Webisode 4. Introduction
Wake up, America
The opening of the nineteenth century saw innovations, inventions, and improvements in the old ways of doing things that allowed Americans more personal freedom.
With the Industrial Revolution came inventions that promoted economic growth and enhanced agricultural production. Eli Whitney's cotton gin and the new American textile mills made available mass-produced fabrics and clothing. Improved systems of transportation moved goods swiftly across the countryside. With Robert Fulton's steamboat, the new National Road, the Erie Canal, and the Baltimore and Ohio Railroad, the Transportation Age officially began. People had the freedom and means to travel greater distances than ever before.
While the southern economy remained agricultural, the north became increasingly industrialized and urbanized. Some entrepreneurs and factory owners made fortunes. However, the immigrants who flocked to the cities encountered grueling and dangerous working conditions. Some employers created villages that provided for their workers needs, but most saw no need to modify inhospitable working environments.

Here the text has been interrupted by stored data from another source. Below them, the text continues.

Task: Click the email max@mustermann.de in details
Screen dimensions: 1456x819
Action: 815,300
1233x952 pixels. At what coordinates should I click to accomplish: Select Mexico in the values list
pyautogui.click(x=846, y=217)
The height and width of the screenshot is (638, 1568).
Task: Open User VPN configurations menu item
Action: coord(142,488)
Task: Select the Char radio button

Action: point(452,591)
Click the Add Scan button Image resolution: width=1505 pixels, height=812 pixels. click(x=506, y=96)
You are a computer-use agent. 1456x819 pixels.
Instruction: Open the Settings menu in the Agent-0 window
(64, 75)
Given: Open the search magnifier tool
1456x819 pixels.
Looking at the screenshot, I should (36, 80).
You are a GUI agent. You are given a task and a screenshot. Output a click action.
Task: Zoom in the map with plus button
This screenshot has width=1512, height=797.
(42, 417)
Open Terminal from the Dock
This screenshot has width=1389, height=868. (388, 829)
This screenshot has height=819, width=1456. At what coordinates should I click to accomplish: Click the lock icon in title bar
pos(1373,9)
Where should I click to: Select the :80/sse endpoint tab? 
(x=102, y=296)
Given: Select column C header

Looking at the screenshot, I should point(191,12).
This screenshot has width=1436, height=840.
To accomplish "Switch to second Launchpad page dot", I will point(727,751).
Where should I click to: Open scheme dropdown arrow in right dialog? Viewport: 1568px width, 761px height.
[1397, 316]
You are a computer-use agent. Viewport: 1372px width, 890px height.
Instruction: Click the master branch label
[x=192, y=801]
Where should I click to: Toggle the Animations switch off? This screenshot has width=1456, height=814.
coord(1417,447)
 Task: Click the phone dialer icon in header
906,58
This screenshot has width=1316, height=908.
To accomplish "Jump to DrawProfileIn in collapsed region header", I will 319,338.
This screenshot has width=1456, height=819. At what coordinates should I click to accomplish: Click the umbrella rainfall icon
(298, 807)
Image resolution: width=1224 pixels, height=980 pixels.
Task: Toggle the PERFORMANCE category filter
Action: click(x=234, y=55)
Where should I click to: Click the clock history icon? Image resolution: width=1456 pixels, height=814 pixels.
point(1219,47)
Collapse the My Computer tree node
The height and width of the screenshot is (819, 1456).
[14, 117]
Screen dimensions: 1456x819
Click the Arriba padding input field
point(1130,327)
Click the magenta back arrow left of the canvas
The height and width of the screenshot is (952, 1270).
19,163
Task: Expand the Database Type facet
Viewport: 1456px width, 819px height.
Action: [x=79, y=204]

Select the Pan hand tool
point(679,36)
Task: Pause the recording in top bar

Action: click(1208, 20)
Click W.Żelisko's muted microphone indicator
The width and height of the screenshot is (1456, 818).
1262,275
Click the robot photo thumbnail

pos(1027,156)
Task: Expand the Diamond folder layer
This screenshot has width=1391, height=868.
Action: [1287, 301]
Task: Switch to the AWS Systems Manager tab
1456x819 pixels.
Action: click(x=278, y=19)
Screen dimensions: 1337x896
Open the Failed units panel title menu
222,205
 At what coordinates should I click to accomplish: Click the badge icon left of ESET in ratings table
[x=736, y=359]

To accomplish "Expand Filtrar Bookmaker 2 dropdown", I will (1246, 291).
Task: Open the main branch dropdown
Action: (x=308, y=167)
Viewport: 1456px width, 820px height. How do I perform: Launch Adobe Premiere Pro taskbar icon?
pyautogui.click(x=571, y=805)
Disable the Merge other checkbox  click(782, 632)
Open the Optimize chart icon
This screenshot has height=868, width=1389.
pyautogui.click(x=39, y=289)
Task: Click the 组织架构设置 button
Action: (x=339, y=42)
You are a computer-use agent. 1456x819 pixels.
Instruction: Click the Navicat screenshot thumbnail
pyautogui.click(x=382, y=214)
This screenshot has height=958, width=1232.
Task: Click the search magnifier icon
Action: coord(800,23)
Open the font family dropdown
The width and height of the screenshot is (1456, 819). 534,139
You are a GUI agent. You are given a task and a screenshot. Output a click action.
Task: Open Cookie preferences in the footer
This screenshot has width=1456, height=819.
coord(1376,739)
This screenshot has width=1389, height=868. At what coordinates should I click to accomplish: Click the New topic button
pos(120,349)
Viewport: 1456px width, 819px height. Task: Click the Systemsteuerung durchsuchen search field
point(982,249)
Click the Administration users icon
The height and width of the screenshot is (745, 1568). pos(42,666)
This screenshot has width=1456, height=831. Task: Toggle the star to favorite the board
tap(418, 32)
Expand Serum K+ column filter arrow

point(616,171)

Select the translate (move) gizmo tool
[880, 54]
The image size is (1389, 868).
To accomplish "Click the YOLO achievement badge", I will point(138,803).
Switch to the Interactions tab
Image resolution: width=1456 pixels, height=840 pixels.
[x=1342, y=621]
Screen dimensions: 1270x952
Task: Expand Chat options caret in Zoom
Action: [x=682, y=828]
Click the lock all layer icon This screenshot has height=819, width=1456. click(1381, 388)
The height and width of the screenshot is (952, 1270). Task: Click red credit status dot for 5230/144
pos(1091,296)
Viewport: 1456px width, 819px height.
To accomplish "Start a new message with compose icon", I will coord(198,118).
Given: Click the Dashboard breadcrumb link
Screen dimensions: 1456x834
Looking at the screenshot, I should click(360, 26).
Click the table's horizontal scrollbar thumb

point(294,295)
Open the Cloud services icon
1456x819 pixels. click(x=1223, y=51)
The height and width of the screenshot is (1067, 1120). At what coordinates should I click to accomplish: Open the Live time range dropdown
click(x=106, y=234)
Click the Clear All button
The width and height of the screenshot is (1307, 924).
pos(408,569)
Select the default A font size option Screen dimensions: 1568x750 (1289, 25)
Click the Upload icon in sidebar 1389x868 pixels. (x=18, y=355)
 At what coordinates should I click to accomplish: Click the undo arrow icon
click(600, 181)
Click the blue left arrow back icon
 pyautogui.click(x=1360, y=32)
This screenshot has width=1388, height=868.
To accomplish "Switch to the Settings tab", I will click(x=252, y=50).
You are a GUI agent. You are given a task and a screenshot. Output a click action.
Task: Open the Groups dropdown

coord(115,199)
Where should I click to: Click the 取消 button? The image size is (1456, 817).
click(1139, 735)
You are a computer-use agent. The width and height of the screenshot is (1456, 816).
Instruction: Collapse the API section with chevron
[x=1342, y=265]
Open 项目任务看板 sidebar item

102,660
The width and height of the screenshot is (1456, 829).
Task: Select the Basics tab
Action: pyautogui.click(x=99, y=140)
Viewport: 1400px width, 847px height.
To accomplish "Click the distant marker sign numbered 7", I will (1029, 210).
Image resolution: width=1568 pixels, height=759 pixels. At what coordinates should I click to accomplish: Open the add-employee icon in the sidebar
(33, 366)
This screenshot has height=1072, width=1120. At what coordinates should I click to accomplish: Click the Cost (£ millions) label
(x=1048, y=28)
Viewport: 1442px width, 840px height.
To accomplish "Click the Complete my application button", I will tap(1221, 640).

American culture experienced a creative freedom with the writings of Poe, Hawthorne, Melville, Stowe, Thoreau, and Emerson. In 1855, Walt Whitman created a new, democratic American verse in his groundbreaking collection Leaves of Grass.
With personal freedom increasing for many, the lack of freedom for some groups became more apparent. By the 1830s, many Americans began to see that the concept of liberty for all as outlined in the Declaration of Independence must be more broadly applied to African-Americans. The cotton gin had increased the production of cotton, but at the same time it increased the needs for slave labor. Women, too, found themselves left behind in the freedom movement.
As American freedom took on new meaning, both the abolition and the woman suffrage movements took form and grew in strength. For a nation to be truly free, all must share in that freedom.